Based on Perkins & Alexander (2013) methodology for extreme heat assessment.

In [1]:
# Climate indices package for EHF calculation
try:
    import climate_indices
    from climate_indices import indices
    CLIMDX_AVAILABLE = True
    print("✅ Climate-indices available for supporting calculations")
except ImportError:
    CLIMDX_AVAILABLE = False
    print("❌ Climate-indices not available - using manual EHF calculations")

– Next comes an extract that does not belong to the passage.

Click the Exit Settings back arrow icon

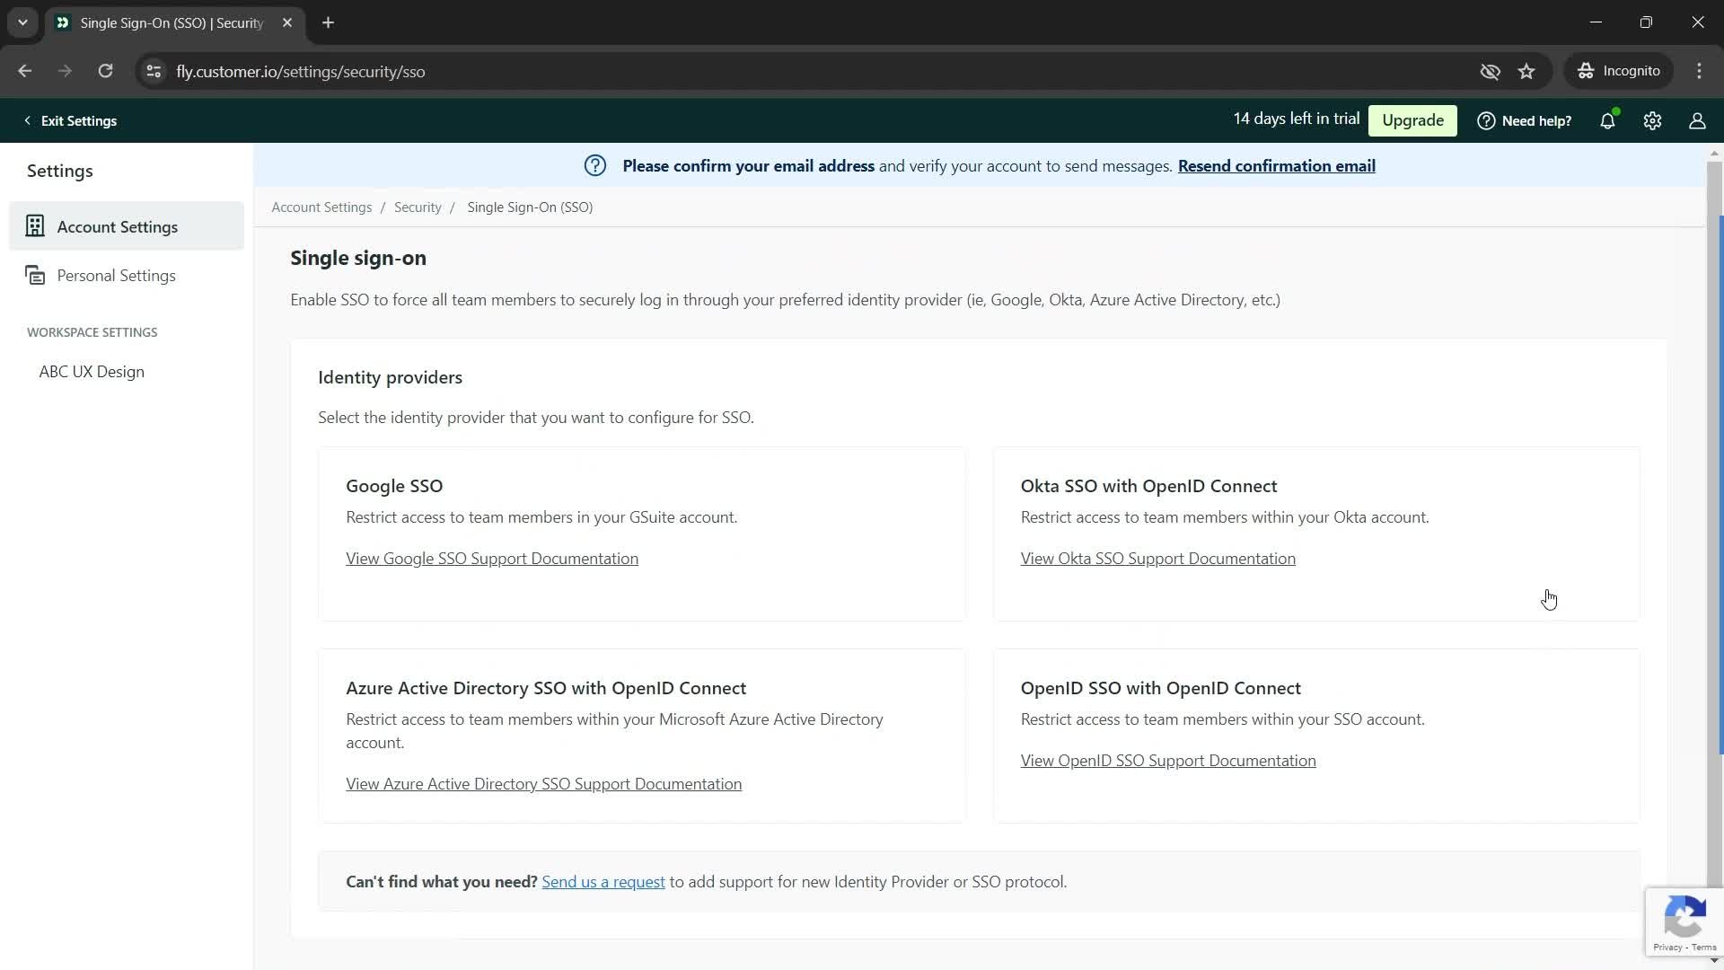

✅ Climate-indices available for supporting calculations


## 3.1 EHF Configuration and Data Sources

In [2]:
# EHF Implementation Configuration
ERA5_LAND = 'ECMWF/ERA5_LAND/HOURLY'
TEMPERATURE_BAND = 'temperature_2m'

# EHF calculation parameters
T95_PERCENTILE = 95
EHF_THRESHOLD = 1
MIN_HEATWAVE_DURATION = 2  # Minimum consecutive days for heat wave

# Time periods
BASELINE_START = '1981-01-01'
BASELINE_END = '2010-12-31'
ANALYSIS_START = '2020-01-01'  # Recent period for demonstration
ANALYSIS_END = '2023-12-31'

print(f"EHF Implementation Configuration:")
print(f"Analysis period: {ANALYSIS_START} to {ANALYSIS_END}")
print(f"EHF threshold: {EHF_THRESHOLD}")
print(f"Min heat wave duration: {MIN_HEATWAVE_DURATION} days")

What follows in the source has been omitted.